Sixteen: Orlando’s Pulse nightclub.

Seventeen: Cincinnati (my hometown), Little Rock, Las Vegas, Sutherland Springs, Parkland.

Parkland was exactly one month before my 18th birthday and about two months before I came to Princeton Preview.

During Preview, I remember walking down Elm Drive from Alexander Beach to Whitman in the evening, close to dinner time. I met another pre-frosh during this walk. We introduced ourselves with all the typical questions.

While we were passing Dillon Gym, he told me he was from Florida. I mentioned the shooting. He told me that was his school. Even with all night to figure it out, I didn’t know what to say.

Later that year, my very last day of high school classes was interrupted by an active shooter drill.

Eighteen: Trenton, Cincinnati (again), Pittsburgh, Thousand Oaks, Aurora (Illinois).

+ + + + +

__ACTIONS TO TAKE__:
1 - List every place named on the line for age seventeen in the passage on shootings.
2 - Retype the passage on shootings from "Sixteen: Orlando’s Pulse" to "active shooter drill.".
The rows come from a different source than the passage on shootings.

__RAW DATA__:
+ + + + +

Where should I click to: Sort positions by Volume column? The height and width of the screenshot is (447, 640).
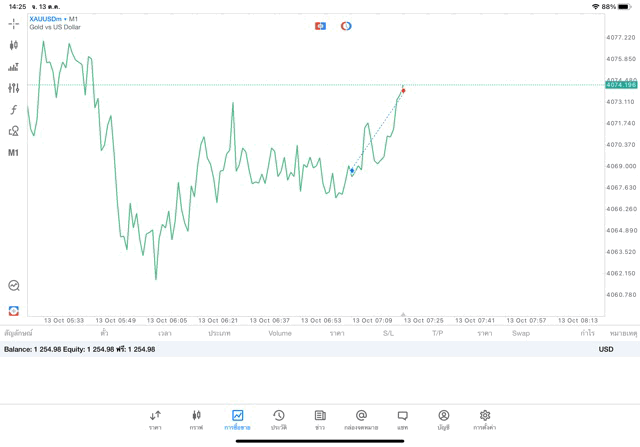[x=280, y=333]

+ + + + +

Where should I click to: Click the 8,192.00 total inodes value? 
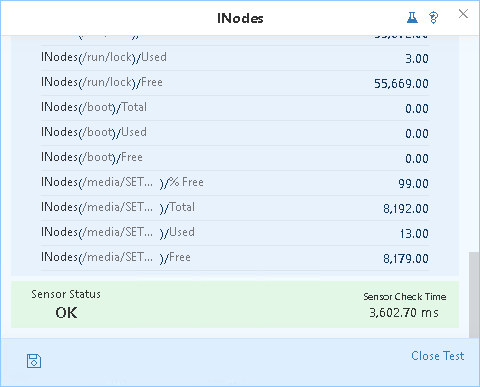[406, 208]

+ + + + +

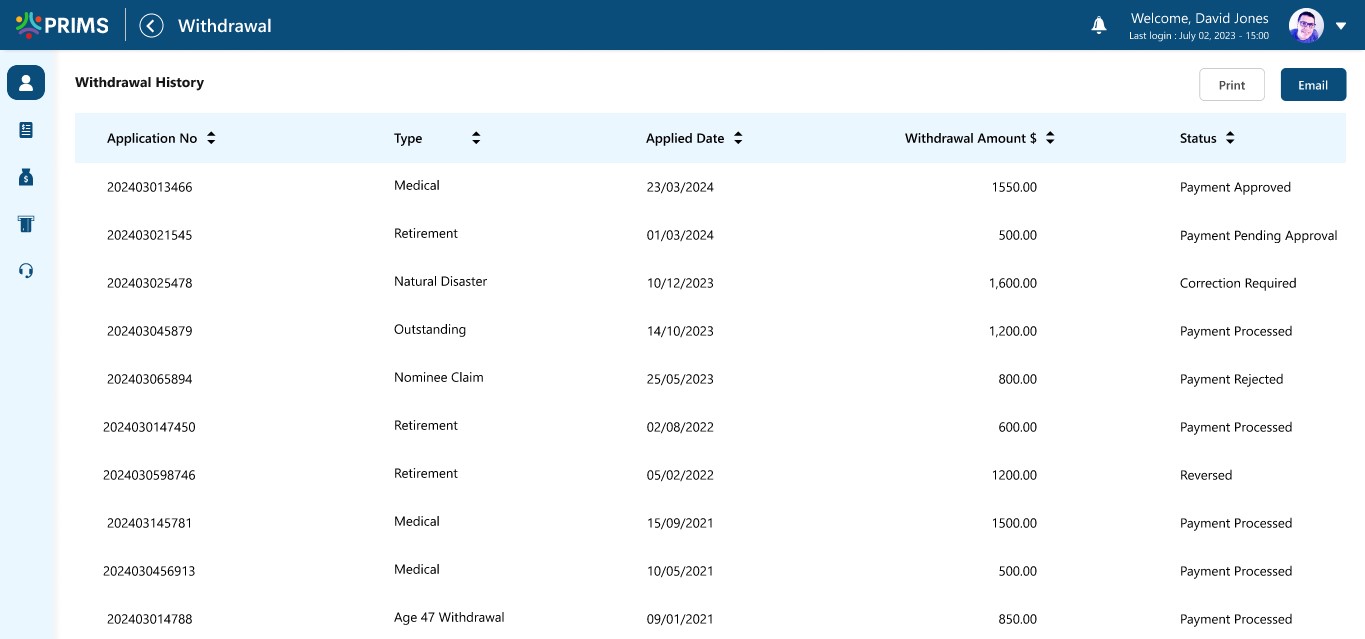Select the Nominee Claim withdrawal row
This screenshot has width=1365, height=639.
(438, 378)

+ + + + +

__YOUR WRITTEN ANSWERS__:
1 - Cincinnati, Little Rock, Las Vegas, Sutherland Springs, Parkland

2 -
Sixteen: Orlando’s Pulse nightclub.

Seventeen: Cincinnati (my hometown), Little Rock, Las Vegas, Sutherland Springs, Parkland.

Parkland was exactly one month before my 18th birthday and about two months before I came to Princeton Preview.

During Preview, I remember walking down Elm Drive from Alexander Beach to Whitman in the evening, close to dinner time. I met another pre-frosh during this walk. We introduced ourselves with all the typical questions.

While we were passing Dillon Gym, he told me he was from Florida. I mentioned the shooting. He told me that was his school. Even with all night to figure it out, I didn’t know what to say.

Later that year, my very last day of high school classes was interrupted by an active shooter drill.